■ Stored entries
○ ○ ○

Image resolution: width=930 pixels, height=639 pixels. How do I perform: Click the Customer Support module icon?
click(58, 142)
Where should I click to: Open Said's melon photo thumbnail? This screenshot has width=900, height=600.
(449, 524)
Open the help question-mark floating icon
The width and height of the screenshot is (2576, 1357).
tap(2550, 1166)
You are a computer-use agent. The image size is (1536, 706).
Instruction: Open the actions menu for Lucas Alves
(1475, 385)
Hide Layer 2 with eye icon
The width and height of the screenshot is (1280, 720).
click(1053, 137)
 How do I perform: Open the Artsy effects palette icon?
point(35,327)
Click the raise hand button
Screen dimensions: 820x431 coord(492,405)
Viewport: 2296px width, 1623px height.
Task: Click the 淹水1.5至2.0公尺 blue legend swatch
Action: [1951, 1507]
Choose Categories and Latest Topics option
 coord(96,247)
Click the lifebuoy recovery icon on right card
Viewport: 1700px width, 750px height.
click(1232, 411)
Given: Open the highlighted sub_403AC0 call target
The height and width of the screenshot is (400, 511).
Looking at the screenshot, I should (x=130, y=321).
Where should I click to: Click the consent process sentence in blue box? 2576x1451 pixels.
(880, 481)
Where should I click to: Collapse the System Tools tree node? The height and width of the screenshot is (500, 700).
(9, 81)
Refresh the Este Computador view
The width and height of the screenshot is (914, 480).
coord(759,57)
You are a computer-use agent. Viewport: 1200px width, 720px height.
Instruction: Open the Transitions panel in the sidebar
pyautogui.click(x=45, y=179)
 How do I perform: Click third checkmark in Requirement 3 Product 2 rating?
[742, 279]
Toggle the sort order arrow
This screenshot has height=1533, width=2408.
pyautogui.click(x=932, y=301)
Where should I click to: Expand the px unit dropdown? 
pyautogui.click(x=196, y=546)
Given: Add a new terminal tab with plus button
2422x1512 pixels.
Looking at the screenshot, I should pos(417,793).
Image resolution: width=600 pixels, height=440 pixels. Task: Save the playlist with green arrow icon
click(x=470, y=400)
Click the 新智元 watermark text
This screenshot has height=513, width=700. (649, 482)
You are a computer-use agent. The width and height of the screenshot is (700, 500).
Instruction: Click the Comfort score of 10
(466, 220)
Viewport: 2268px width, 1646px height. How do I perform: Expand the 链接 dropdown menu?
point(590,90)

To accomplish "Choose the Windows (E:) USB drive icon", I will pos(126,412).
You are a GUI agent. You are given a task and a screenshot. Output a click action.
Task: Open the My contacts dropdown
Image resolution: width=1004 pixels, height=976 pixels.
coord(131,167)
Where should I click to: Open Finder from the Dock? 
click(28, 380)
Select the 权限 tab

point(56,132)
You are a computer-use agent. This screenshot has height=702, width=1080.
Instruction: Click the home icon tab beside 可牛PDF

○ ○ ○

■ Job
Convert the stored entries into a JSON list of strings, one string per line with blank lines omitted. Begin at the line containing "How do I perform: Click third" and stop after the line containing "pyautogui.click(x=932, y=301)".

■ Correct answer
[
  " How do I perform: Click third checkmark in Requirement 3 Product 2 rating?",
  "[742, 279]",
  "Toggle the sort order arrow",
  "This screenshot has height=1533, width=2408.",
  "pyautogui.click(x=932, y=301)"
]